**EXERCISE REQUIREMENTS**
A verbatim copy of the line containing "Task: Select the" and all lines after it, up to and including the final line of the records, is the only acceptable output.

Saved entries
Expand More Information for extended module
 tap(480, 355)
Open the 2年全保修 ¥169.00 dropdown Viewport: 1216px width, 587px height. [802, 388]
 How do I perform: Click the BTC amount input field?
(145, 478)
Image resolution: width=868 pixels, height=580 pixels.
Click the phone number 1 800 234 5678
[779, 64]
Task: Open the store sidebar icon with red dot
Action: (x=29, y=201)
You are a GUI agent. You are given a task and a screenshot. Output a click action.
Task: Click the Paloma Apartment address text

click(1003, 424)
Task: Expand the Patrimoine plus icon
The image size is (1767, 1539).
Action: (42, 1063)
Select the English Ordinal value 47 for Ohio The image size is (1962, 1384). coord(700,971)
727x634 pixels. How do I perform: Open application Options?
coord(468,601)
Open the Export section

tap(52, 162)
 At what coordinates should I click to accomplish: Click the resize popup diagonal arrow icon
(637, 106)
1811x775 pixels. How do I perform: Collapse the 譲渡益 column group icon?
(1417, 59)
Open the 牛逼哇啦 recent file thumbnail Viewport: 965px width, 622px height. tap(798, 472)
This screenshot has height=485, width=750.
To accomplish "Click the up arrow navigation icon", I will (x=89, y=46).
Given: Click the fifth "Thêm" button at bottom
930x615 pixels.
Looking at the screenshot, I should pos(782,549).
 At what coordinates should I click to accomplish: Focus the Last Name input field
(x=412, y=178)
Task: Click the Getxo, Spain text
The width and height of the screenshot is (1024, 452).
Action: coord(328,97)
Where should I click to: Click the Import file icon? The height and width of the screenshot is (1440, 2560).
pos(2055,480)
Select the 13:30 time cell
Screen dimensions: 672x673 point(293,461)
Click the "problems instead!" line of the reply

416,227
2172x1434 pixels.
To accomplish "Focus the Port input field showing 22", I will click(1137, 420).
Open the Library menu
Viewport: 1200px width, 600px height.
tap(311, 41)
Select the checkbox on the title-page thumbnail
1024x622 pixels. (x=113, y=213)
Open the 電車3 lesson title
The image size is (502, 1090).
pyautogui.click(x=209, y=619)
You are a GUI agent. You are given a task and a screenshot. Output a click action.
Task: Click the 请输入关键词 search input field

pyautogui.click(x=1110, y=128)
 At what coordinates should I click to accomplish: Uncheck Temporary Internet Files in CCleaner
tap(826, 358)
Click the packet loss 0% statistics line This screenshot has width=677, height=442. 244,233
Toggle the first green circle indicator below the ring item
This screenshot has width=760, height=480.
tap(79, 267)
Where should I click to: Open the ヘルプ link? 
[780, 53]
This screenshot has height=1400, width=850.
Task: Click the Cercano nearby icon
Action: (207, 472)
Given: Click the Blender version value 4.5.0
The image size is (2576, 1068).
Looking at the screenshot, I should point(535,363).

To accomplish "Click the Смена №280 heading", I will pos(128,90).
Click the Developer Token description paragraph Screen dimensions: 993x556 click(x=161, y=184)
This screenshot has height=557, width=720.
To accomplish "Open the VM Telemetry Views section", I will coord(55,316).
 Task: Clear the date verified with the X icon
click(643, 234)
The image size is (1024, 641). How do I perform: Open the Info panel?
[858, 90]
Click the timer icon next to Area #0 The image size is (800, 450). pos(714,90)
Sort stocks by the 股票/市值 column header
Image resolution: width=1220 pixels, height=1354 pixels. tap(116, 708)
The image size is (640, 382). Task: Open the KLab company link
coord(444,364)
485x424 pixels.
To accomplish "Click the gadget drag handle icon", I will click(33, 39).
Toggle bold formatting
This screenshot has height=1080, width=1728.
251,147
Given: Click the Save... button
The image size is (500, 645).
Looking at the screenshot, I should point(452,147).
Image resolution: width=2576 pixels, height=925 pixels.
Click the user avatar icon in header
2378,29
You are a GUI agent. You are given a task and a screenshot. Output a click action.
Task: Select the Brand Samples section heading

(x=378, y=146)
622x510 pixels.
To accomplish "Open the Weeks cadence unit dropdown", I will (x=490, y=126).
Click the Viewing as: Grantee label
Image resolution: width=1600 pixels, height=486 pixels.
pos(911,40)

**WRITTEN REPLY**
Task: Select the Brand Samples section heading

(x=378, y=146)
622x510 pixels.
To accomplish "Open the Weeks cadence unit dropdown", I will (x=490, y=126).
Click the Viewing as: Grantee label
Image resolution: width=1600 pixels, height=486 pixels.
pos(911,40)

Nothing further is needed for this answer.